Source records:

▽

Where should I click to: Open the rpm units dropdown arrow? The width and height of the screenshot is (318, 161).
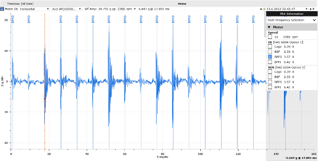135,9
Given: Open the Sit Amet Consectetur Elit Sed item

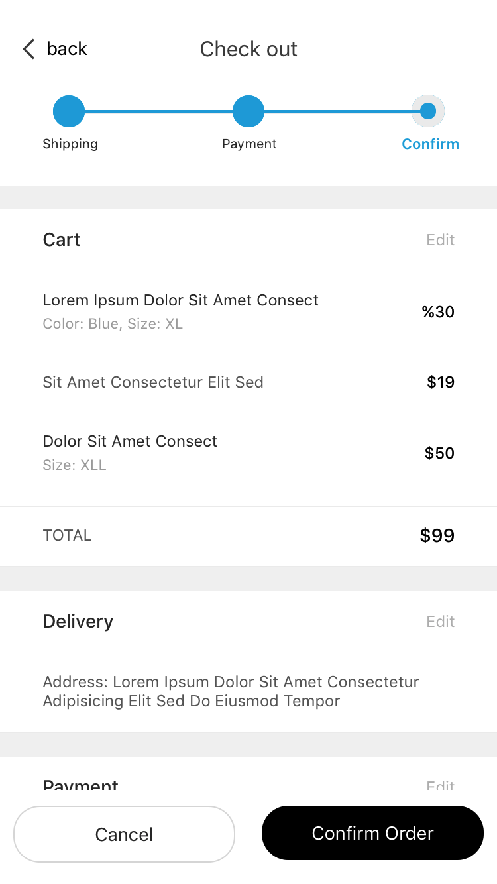Looking at the screenshot, I should (153, 382).
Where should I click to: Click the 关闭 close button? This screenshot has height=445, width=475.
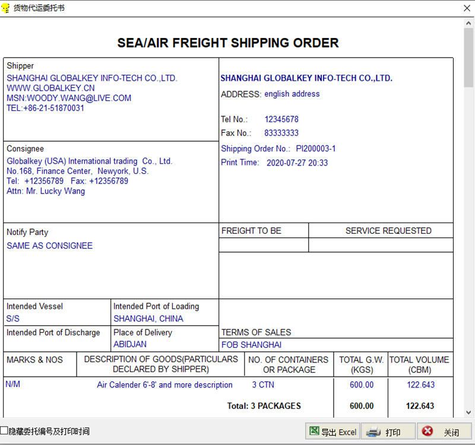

△

Request: Pick out every line of the data above that contains the word "height", and copy each one in full.

Final answer:
Where should I click to: Open the rpm units dropdown arrow? The width and height of the screenshot is (318, 161).
Where should I click to: Click the 关闭 close button? This screenshot has height=445, width=475.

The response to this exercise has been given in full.